狂人日記

ある男の人生記録です

視点死刑 ブルーハーツ的葛藤 植え付けられた視点

彼との関係が実質破綻してから私は心理的に葛藤を抱えるようになってしまった。

彼との関係はいわば仮面夫婦みたいなものだった。私の心は彼からほぼ完全に離れていたが、彼に逆らうのが恐ろしくて見た目だけ夫婦を続けているようなものだった。

彼との関係が悪化してから我が家は新築のアパートに引っ越しをしたのだが、彼を家に呼んだ時に彼に『なんだかショボい家だな』といわれてしまった。私は頭にきたがしかし何も言い返す事が出来なかった。

彼は私が自分の側から離れて行ってしまうのが嫌だったのだろう。悪口もただの駄々っ子の戯言、好きな女の子に振り向いてもらいたくてあえて、女の子に悪口を言う駄々っ子みたいなものだった。

中学生は自意識過剰な時期だから、自分のことを見てもらいたい、理解してもらいたいという気持ちは他の年代の人間よりも強いものだが、彼は他の一般の中学生よりそういう気持ちが強い奴であった。

自分が如何にすぐれた人間であるか私に事あるごとに語るようになったのも、関係が悪化してからであった。立場的に私よりも上位にあると印象操作していたと思われるが、まさに中2病的自惚れ以外の何者でもなかった。

しかし、私は鵜呑みにしてしまったのだ。彼は優れた人間であると、誰よりも優れた人間であると思い込んでしまったのである。

彼の認めたもの全ては崇高で価値のものであり、彼が認めないものは全て無価値なものであり、聞くに値しないものだった。

『お前そんなの好きなんだ』『あんな奴ら付き合う価値もない』『そんなもの何がいいんだ、全然面白くないわ!』『こいつらムカつくんだよ、見る価値もないわ!』等嫌いなもをボロクソに貶すようになったのも関係が悪化してからであった。

彼の貶す物の中に当然私の好きなものが含まれており、私は自分の好きなものに対して素直に好きになれなくなってしまった。そして、彼が価値あると認めたものを好きになるように努力するのであった。

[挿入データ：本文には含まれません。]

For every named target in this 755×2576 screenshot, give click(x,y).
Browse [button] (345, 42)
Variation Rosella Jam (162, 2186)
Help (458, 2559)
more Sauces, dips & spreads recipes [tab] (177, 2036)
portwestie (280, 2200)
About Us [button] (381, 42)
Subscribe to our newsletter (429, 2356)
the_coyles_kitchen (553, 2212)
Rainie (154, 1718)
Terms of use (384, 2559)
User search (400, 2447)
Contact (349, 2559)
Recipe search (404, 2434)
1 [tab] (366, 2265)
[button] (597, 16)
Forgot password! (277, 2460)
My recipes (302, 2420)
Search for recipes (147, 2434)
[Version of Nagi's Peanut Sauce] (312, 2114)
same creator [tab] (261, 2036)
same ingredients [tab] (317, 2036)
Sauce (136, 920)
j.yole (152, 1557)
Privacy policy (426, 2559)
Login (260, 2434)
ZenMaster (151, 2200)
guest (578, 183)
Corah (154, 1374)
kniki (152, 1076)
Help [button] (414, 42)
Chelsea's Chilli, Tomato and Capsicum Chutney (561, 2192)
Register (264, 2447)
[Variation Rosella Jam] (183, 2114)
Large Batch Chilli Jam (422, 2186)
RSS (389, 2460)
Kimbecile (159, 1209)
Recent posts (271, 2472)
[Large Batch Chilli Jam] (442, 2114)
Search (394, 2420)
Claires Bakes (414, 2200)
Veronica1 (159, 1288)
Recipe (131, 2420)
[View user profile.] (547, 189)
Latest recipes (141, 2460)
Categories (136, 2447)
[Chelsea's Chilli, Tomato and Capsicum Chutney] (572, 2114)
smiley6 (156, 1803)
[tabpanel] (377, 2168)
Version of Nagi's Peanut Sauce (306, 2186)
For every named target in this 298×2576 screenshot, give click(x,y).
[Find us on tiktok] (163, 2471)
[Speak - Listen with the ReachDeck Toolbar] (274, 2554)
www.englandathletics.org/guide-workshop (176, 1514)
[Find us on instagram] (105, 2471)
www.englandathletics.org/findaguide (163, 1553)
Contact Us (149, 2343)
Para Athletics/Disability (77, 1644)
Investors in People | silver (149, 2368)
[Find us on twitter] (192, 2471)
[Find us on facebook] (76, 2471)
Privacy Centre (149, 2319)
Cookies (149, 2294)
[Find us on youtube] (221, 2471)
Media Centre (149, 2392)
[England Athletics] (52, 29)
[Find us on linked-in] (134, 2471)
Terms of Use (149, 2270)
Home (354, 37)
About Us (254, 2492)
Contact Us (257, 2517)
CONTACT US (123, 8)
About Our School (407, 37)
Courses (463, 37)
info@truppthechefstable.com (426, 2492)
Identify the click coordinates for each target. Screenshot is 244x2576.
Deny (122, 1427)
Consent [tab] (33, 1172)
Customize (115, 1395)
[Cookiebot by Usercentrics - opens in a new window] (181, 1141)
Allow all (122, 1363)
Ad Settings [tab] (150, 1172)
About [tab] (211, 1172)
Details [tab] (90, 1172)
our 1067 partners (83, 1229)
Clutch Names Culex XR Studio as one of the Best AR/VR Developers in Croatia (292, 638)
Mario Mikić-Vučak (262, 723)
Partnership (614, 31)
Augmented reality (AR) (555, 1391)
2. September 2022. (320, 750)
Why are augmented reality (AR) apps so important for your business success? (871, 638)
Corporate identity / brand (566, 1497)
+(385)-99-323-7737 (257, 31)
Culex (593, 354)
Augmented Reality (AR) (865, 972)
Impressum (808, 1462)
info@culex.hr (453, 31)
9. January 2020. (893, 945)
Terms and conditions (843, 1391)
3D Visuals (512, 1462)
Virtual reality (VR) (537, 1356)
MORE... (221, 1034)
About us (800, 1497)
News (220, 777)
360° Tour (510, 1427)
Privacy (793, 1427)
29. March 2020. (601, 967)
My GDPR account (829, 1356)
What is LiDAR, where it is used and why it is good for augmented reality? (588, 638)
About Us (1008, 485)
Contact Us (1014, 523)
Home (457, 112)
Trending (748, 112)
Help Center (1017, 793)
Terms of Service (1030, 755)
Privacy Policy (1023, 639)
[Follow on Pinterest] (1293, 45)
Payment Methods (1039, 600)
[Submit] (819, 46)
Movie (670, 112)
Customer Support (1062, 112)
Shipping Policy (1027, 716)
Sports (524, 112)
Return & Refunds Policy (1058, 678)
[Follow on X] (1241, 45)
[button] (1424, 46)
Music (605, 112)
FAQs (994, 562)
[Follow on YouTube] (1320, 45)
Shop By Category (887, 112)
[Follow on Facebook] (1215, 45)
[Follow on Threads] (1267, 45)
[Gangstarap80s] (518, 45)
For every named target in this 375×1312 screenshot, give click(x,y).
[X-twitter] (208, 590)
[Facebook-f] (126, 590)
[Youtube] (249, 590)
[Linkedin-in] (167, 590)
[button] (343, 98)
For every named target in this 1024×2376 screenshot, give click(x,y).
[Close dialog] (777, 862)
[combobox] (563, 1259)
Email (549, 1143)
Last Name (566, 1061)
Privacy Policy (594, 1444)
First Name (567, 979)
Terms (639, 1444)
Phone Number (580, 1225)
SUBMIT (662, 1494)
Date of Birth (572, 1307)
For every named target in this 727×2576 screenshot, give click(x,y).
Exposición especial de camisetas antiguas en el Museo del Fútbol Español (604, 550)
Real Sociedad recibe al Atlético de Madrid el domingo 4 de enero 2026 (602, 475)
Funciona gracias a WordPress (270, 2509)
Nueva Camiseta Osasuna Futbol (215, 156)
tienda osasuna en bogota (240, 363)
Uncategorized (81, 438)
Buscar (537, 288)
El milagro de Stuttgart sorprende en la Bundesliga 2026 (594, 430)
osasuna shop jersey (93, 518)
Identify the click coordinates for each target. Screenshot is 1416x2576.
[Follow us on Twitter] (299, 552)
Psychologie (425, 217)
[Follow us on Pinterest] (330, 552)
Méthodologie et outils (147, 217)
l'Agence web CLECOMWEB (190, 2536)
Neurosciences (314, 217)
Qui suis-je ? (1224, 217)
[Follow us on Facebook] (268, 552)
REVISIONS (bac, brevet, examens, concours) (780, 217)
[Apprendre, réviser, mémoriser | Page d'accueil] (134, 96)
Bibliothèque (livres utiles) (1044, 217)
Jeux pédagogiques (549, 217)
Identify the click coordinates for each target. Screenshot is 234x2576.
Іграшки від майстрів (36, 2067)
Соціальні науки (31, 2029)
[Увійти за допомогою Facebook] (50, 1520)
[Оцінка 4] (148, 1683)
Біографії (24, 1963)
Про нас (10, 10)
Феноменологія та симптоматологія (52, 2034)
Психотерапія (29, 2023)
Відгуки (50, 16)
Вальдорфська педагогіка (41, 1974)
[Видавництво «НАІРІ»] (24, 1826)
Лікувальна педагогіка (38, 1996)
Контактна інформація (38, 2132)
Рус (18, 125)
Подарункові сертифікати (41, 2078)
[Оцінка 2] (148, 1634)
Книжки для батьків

正直な所、これは自分にとって楽しくも面白くもない重荷でしかなかった。本音は彼の元から離れて自分の好きなものたちに囲まれて好き勝手に生きたいであったが、観念的に埋め込まれてしまった彼の視点が邪魔して好きなものを素直に好きと言えなくなってしまったのであった。

要するに私の中にある二人の自分-彼の元にとどまらなければない自分と彼の元から離れて好き勝手に生きたい自分との2人の自分との間を行き来する、振り子のような、葛藤であった。

例えば彼は『ブルーハーツは奥が深い、ブルーハーツがわからないやつは馬鹿だ』と言うと、私はブルーハーツが好きになるように努力するのであった。

これは苦痛以外の何ものでもなかったがわざわざ自分で金をだしてブルーハーツのCDを買ってまでして好きになろうとする苦行のような努力であった。

しかし、これは無駄な努力であって決して実を結ぶことはなかった。人間例えそれがどんなに良いものでも押し付けがましさが伴っているものは自分の中から弾き出そうとするものであって、自分の中にブルーハーツを好きになる資質があったとしても決して好きになることはないのである。

私はブルーハーツに関しては未だに葛藤がある。今でもたまに、棚からCDを取り出してブルーハーツや解散後に新しく結成したハイロウズ等を聴くが、心のどこかで
俺はブルーハーツハイロウズは本当に好きなのだ、ブルーハーツハイロウズの良さが分かるおれは賢いのだと思う自分と、いや違う俺はこんな音楽好きでもない、
俺の好みとはかけ離れている考える二人の自分がいる。

普通、昔聴いた音楽を聴くと過去に持っていた感慨や憧憬が想い起こされるものだがことブルーハーツハイロウズに限ってはそんな事がほとんどない。

過去が呼び起こされるアルバムは松本人志がジャケットデザインを出掛けたハイロウズのロブスターぐらいのものであろうか。真夏の暑い日に聴いていたアルバムであった。
夏祭りや、夏の暑い日射し等が呼び起こされるのである。

それも同時期に聞いていた大ファンのローリング・ストーンズのベストアルバムを聴くと当時の事が思い出されるが、
ハイロウズのロブスターもストーンズのalbumに引っ張られるようにであってロブスターだけの力だけで、過去が呼び起こされるわけではないのだが。

要するにハイロウズのロブスターを聞くと同時期に聴いていたストーンズのアルバムが呼び起こされ、ストーンズの曲と共に過去が、甦るのであった。

この葛藤、良いもの、悪いもの、価値あるもの、価値無いものは、ブルーハーツだけではなく他のモノとの関係にもずらされて、再現されるので実に厄介であった。